### EXERCISE MATERIAL
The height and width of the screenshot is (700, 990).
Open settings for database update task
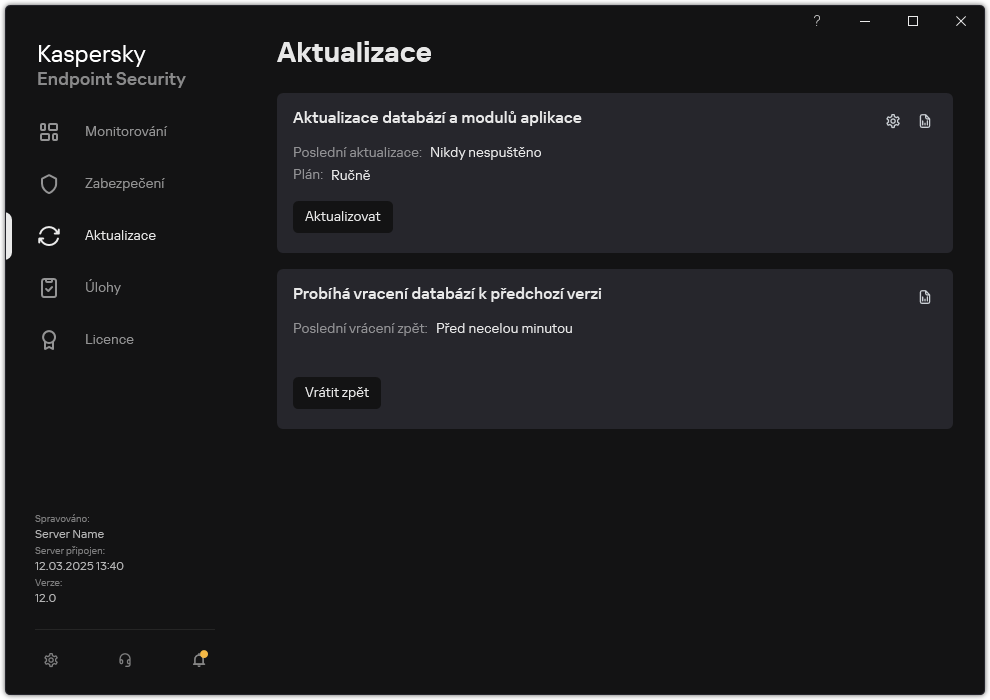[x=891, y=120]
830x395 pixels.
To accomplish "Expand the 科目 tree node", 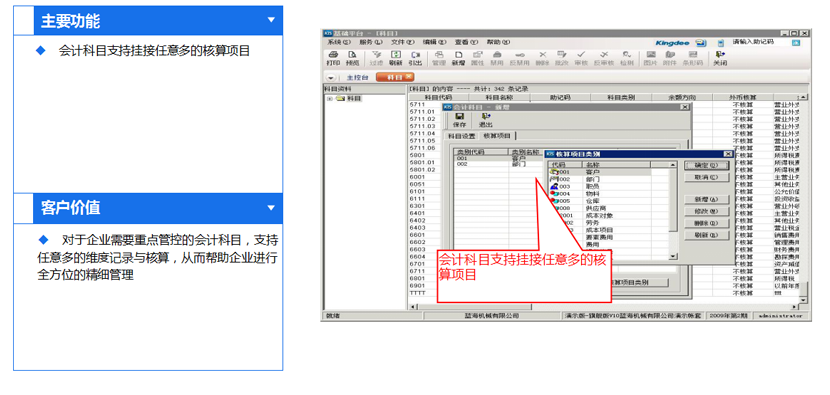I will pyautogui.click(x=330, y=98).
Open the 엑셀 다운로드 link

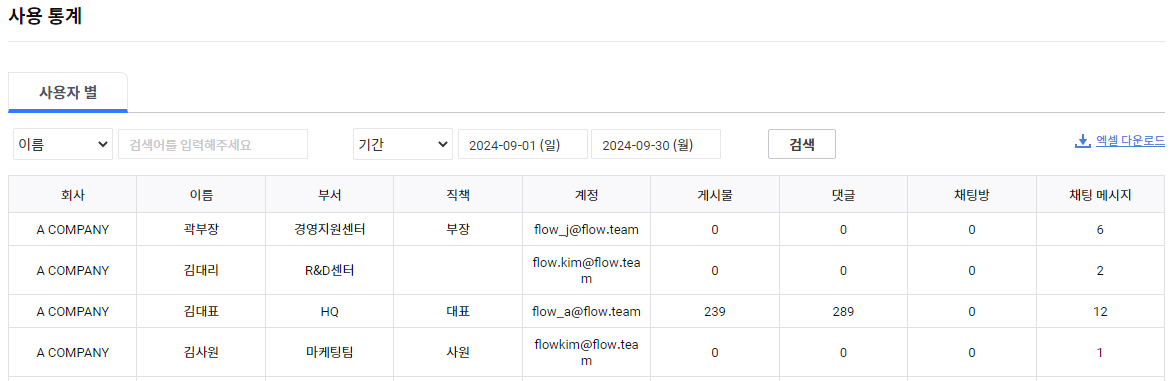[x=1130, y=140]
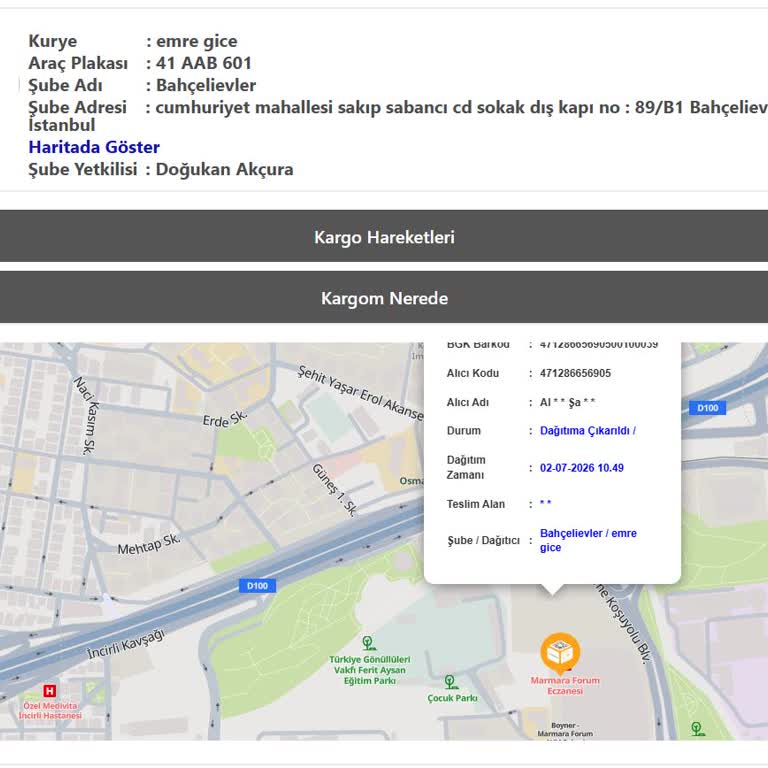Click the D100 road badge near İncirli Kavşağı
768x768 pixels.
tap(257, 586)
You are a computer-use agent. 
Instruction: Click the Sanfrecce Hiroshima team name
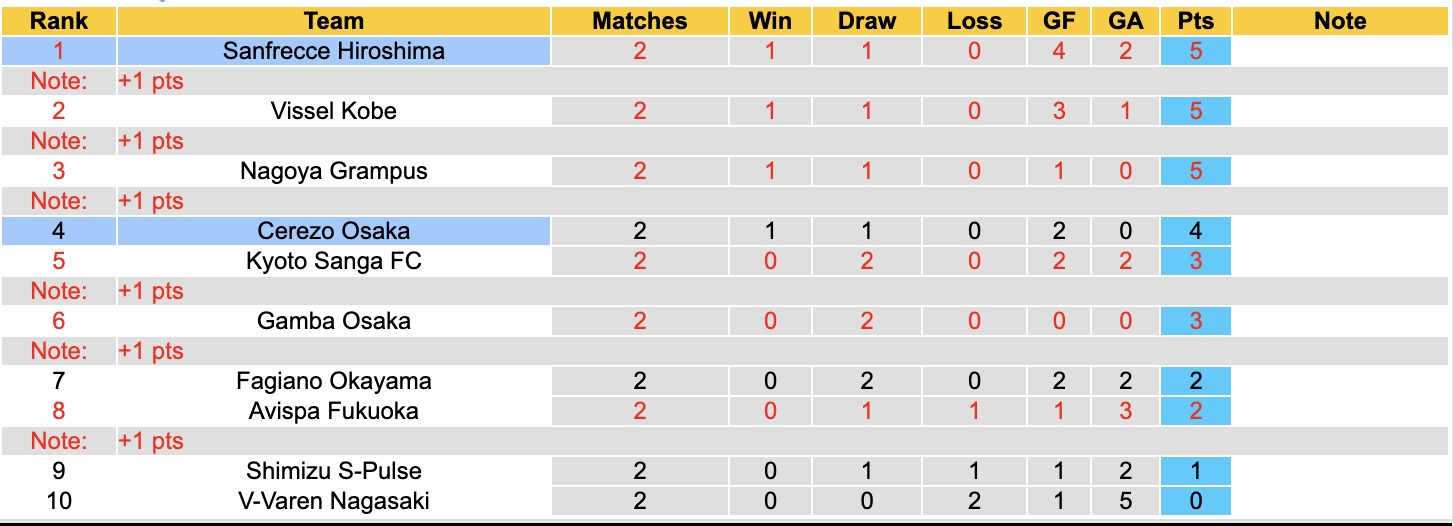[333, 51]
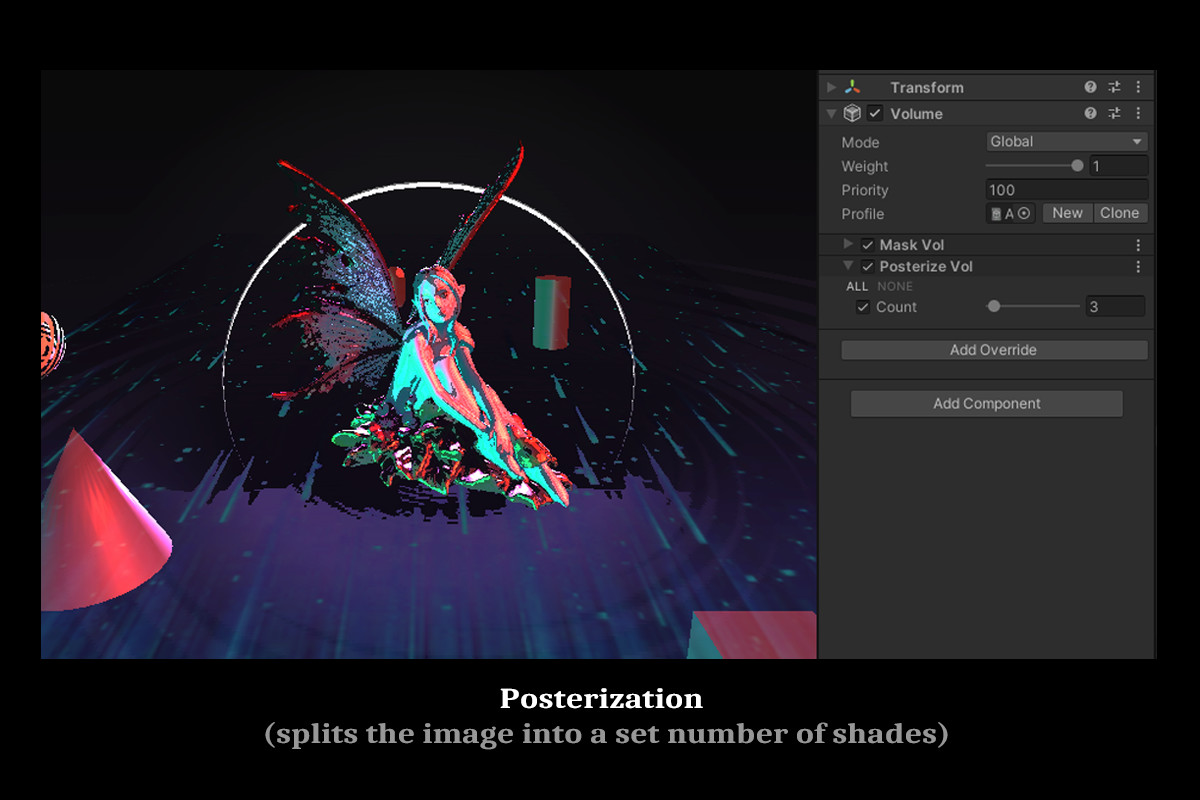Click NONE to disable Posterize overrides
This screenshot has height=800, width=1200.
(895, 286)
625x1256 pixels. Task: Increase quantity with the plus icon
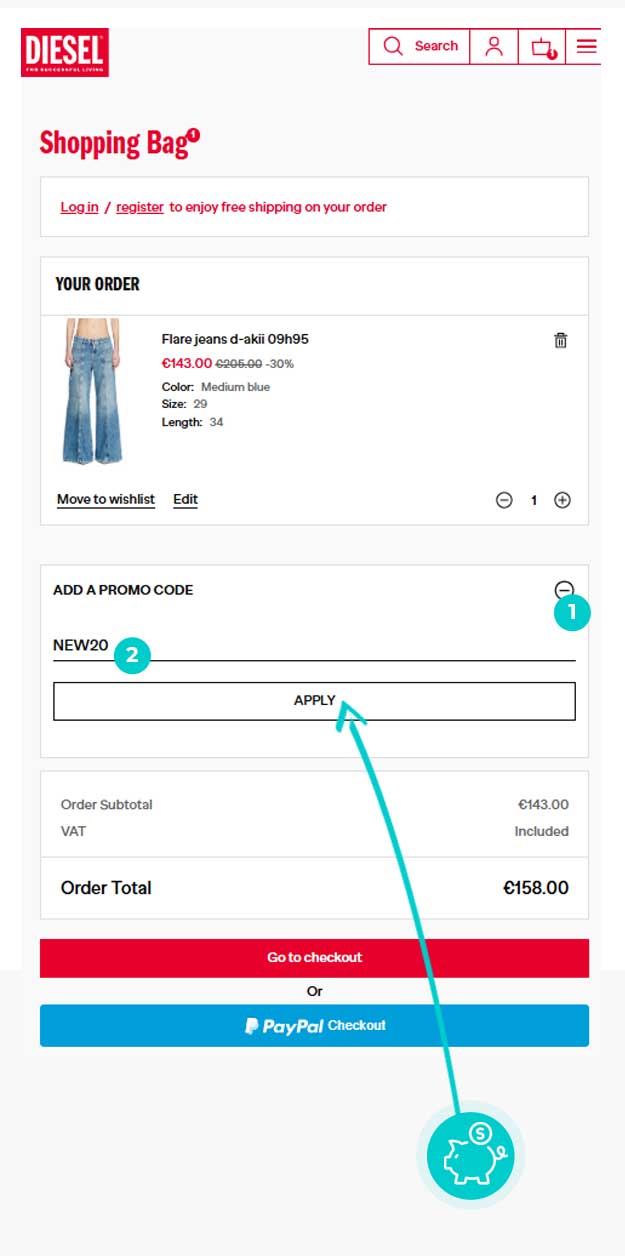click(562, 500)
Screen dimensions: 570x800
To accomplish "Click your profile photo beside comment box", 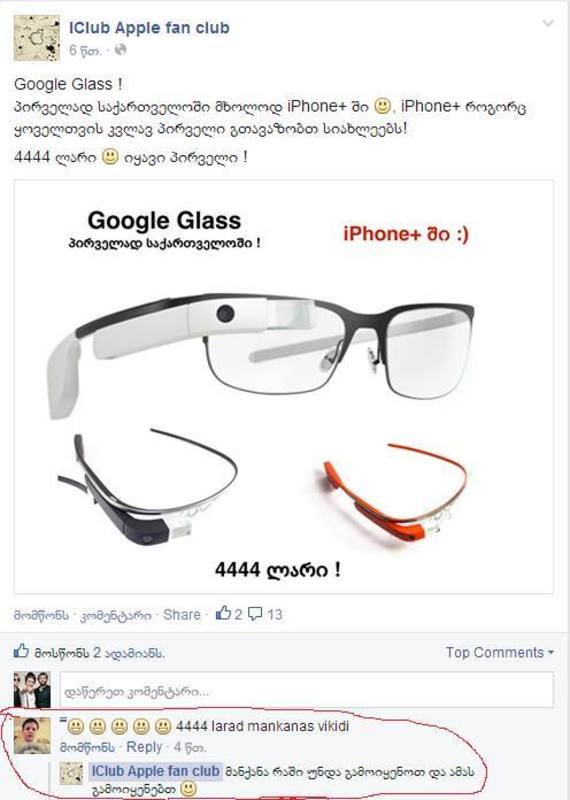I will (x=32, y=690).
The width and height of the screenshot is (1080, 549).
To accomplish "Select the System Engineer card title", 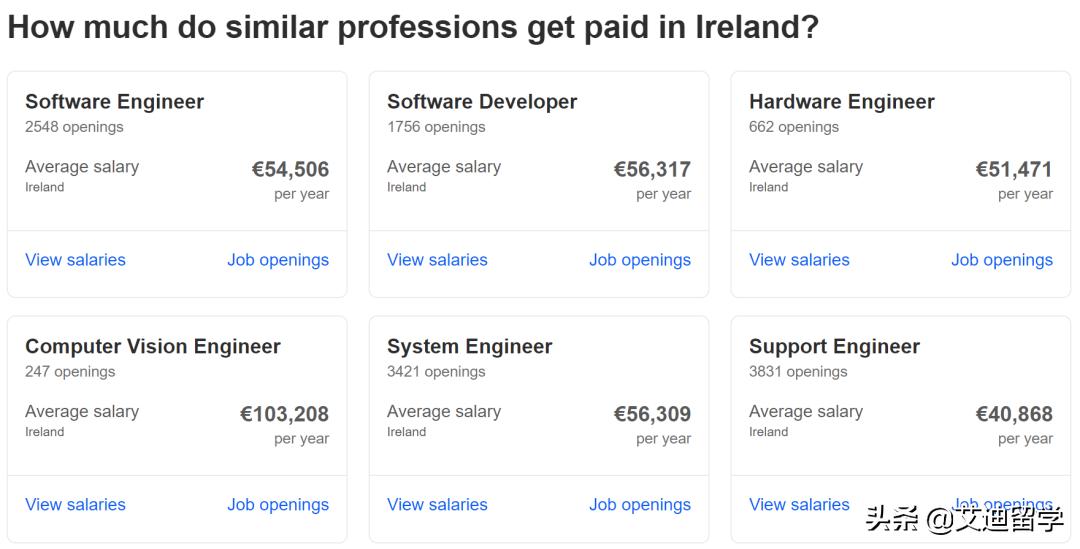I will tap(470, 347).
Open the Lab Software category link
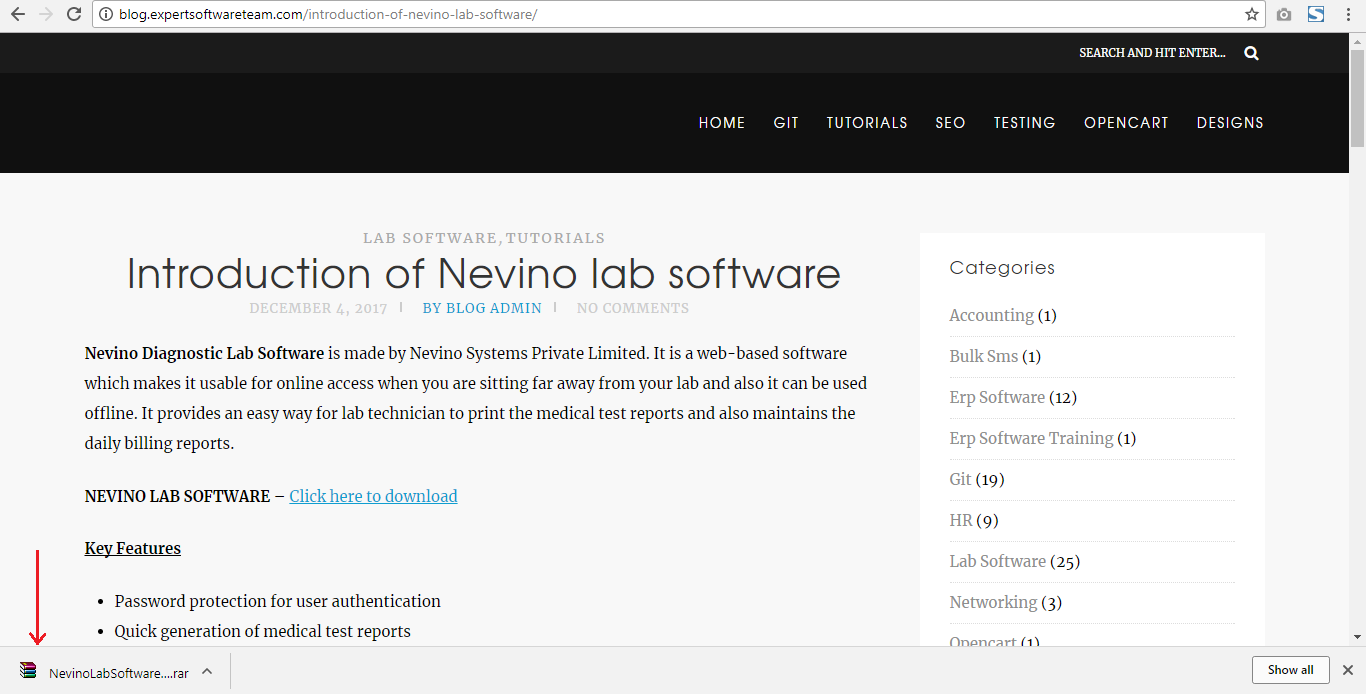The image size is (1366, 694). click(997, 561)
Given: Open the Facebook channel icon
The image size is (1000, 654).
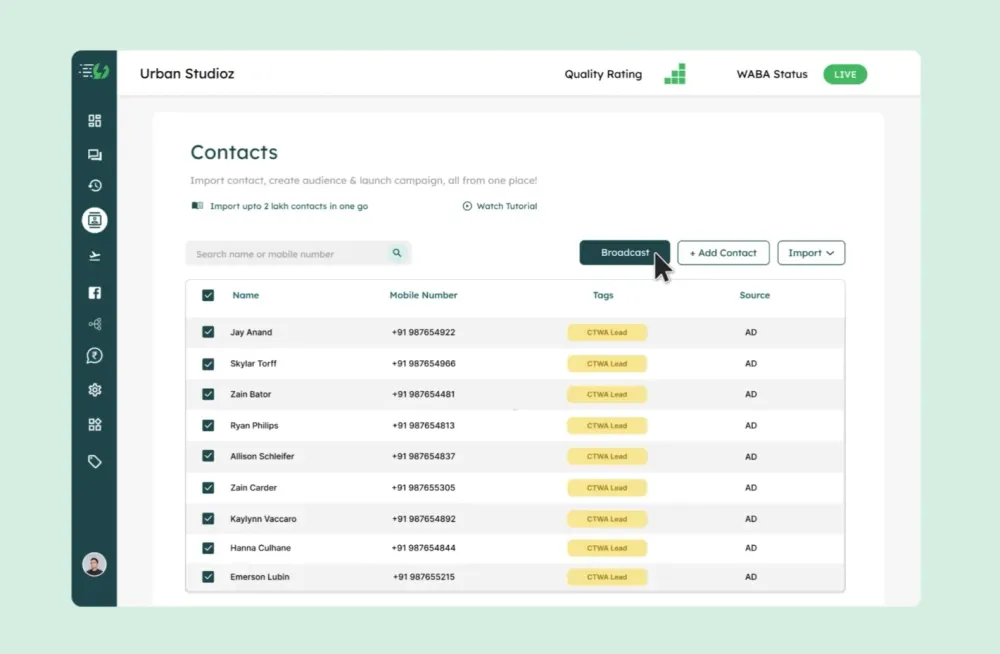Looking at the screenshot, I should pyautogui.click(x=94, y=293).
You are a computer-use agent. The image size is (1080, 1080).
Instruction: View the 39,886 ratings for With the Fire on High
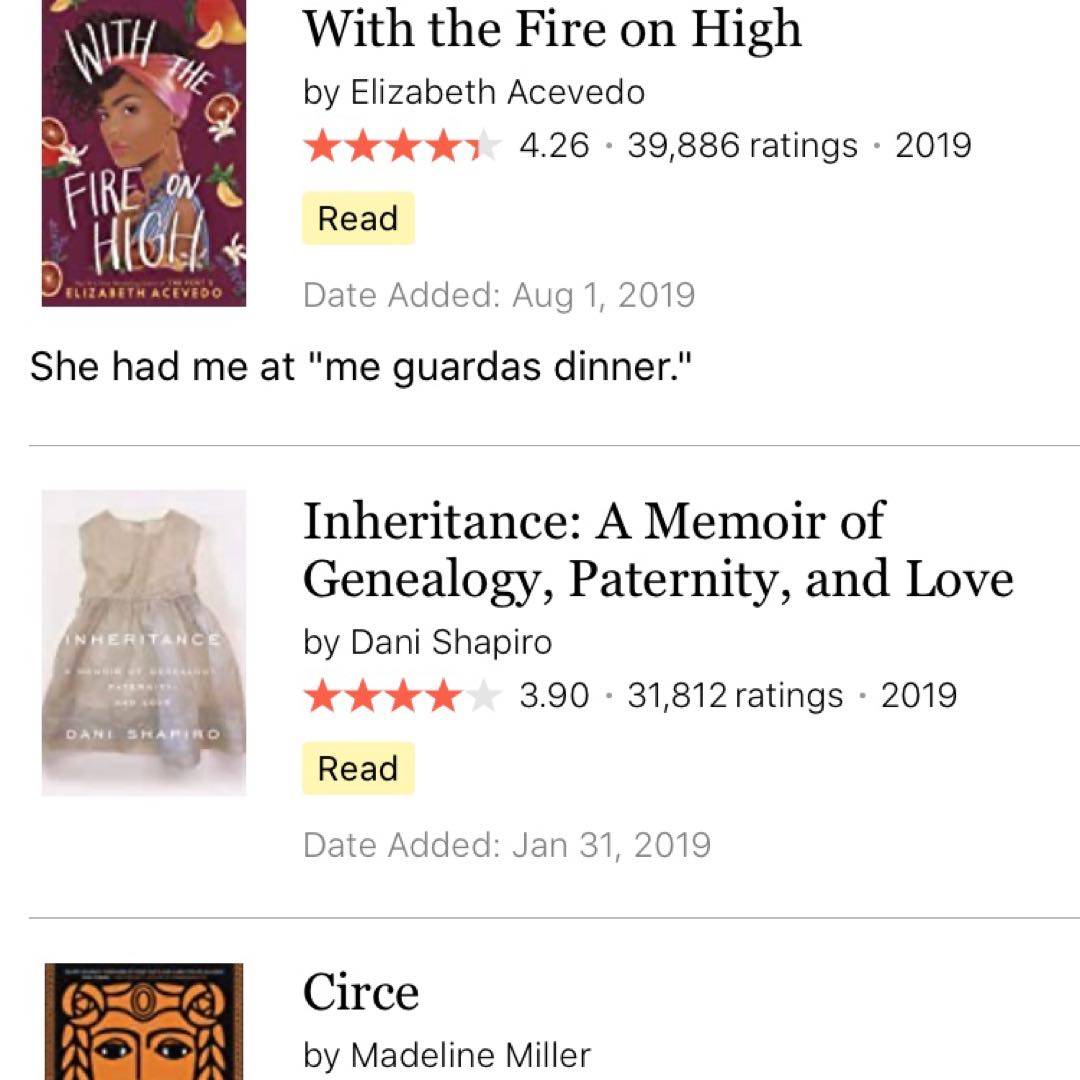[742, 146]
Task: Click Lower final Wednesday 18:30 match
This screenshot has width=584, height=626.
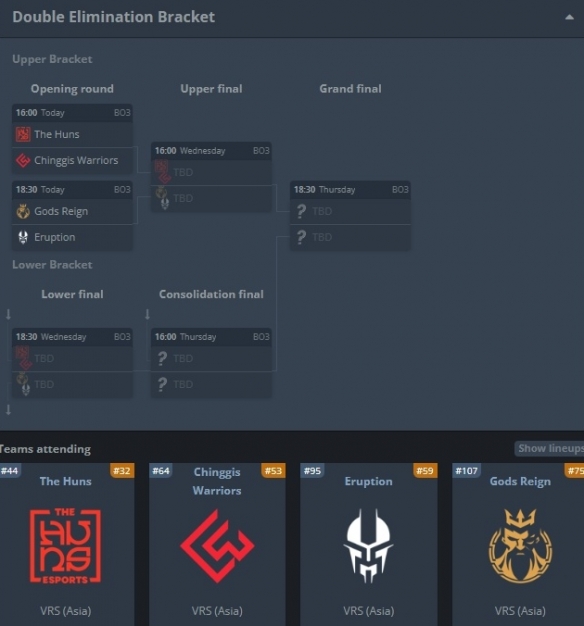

### GOAL OF THE EXERCISE
Select the lines in this material that hold the word "agent", leaving none out.

### RESPONSE BOX
You are a computer-use agent. 
You are a computer-use agent. The image size is (1080, 1080).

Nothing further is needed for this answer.